Both Glenn and David Carney, president of the company, were brought on in 2011 to oversee Terenine's transformation toward a "full-fledged" technology solutions company, after it was spun off from owner Carey Brown's Credit Payment Services.
In addition to small and medium companies, Terenine also serves as the IT division for the Focus on the Family empire, Precept Ministries and the Dawson McAllister Association, among others.
"One of the things that's important to some of the affiliate companies is faith," Carney said. "It's kind of a good thing and a bad thing because some people love the mission; and some others, it makes them a little nervous. They're not sure what they're getting into."
Employees are sure, however, that their customers expect constant reliability, known as "five nines," Carney said. That's shorthand for 99.999 percent availability, something most server administrators can only dream of.
"That's very attractive to small- to medium-size businesses, because that's very expensive for them to do themselves," he said.
Other companies are taking note of Terenine's success.

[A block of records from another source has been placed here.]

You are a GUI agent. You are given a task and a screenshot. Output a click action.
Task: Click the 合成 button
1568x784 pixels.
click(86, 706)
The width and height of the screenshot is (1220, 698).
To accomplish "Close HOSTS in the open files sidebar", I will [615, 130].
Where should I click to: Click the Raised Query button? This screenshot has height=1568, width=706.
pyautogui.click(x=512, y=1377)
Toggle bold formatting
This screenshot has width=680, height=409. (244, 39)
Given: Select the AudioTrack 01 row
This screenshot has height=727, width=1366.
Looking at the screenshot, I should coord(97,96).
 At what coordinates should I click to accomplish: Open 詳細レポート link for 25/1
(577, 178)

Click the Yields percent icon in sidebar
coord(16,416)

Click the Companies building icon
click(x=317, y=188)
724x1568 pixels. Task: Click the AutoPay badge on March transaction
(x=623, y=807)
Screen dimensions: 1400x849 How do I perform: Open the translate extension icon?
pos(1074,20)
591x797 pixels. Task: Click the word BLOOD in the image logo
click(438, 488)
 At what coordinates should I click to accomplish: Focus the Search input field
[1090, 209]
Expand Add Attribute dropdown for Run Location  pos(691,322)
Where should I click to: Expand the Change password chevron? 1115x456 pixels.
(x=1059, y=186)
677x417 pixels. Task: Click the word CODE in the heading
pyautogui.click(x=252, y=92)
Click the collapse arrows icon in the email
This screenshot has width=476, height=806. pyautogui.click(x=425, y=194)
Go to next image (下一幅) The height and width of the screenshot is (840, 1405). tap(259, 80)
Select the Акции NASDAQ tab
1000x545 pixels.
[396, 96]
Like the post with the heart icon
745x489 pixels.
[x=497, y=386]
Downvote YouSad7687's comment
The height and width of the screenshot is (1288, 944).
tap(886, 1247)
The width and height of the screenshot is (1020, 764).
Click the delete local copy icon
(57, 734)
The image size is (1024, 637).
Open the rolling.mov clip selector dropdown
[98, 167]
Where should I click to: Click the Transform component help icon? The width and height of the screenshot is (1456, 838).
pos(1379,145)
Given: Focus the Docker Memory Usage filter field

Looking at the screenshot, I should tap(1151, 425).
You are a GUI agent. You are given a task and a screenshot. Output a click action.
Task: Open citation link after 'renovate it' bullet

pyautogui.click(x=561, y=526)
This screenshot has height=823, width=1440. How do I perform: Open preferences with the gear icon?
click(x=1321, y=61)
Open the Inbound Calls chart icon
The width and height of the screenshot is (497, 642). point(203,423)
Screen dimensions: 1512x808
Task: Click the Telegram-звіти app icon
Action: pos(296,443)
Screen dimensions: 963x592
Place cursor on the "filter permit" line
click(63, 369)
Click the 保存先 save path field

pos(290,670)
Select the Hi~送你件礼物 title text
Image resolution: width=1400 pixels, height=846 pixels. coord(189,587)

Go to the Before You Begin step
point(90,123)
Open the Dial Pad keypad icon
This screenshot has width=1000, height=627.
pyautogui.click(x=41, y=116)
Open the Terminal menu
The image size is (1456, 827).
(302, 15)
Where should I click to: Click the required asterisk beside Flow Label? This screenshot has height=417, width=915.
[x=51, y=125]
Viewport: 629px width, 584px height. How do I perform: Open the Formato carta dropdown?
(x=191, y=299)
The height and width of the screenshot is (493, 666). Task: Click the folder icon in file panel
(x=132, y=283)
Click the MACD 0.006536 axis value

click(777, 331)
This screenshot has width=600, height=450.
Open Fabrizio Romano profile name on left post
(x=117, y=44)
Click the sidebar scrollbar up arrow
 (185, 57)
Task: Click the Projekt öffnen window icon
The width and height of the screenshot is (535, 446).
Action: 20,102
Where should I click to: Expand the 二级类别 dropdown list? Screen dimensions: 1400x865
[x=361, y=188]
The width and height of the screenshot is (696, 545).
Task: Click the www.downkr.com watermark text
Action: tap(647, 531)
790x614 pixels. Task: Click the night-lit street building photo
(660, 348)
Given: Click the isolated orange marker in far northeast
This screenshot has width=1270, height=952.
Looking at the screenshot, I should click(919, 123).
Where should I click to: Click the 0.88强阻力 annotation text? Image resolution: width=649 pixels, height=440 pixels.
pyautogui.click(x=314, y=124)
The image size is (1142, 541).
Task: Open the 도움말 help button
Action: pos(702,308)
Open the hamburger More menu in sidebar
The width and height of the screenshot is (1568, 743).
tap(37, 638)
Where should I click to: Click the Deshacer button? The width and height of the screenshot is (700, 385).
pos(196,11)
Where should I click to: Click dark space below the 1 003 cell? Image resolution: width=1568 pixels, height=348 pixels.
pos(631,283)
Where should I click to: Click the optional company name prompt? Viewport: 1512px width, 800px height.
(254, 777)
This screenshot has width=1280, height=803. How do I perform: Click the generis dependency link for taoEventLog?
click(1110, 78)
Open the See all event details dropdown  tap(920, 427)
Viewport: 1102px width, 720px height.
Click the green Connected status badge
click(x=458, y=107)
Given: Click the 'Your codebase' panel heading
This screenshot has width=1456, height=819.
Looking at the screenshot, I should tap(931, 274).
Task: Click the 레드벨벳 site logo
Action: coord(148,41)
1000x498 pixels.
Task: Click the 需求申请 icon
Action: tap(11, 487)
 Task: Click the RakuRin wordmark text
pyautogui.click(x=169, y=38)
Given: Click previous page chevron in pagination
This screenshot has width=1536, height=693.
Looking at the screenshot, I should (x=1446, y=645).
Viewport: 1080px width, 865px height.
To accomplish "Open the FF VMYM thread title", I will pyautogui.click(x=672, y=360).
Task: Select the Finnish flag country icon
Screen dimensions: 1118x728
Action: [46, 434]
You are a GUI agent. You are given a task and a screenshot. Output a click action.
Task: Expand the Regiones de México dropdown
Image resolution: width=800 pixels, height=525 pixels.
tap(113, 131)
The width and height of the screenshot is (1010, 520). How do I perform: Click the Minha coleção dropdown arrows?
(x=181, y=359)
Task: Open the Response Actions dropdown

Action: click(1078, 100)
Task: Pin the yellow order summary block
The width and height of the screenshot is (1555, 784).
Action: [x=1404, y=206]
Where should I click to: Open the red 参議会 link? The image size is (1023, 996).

QTS, an Atlanta-based data-center enterprise officially called Quality Technology Services, came in behind the tornadoes and floods to both help companies rescue water-logged servers and offer businesses the opportunity to keep their information in QTS' secure data centers.
The data giant has twelve $100 million-plus facilities stretching from Miami to Santa Clara, Calif., with two in Georgia, said Brian Johnston, QTS chief technology officer.
For their customers, it's not just about keeping data safe from thieves and storms. It's about survival.
"Within two years after a major disaster when companies' records are destroyed, more than 50 percent of them go out of business," he said. "Whether its from natural disasters or [denial of service cyber] attack, these services are designed to help those companies protect that intellectual property."
His services have become even more popular in light of the poor economy, wherein scarce capital has prevented most businesses getting the loans necessary to build their own data centers, he said.
The growth in data services also stems from a reluctance in the business world to hire new employees.
"Here we have the country going through a contraction, yet the data center industry is one that continues to grow because more companies are turning to technology for their efficiencies rather than hiring more people," Johnston said.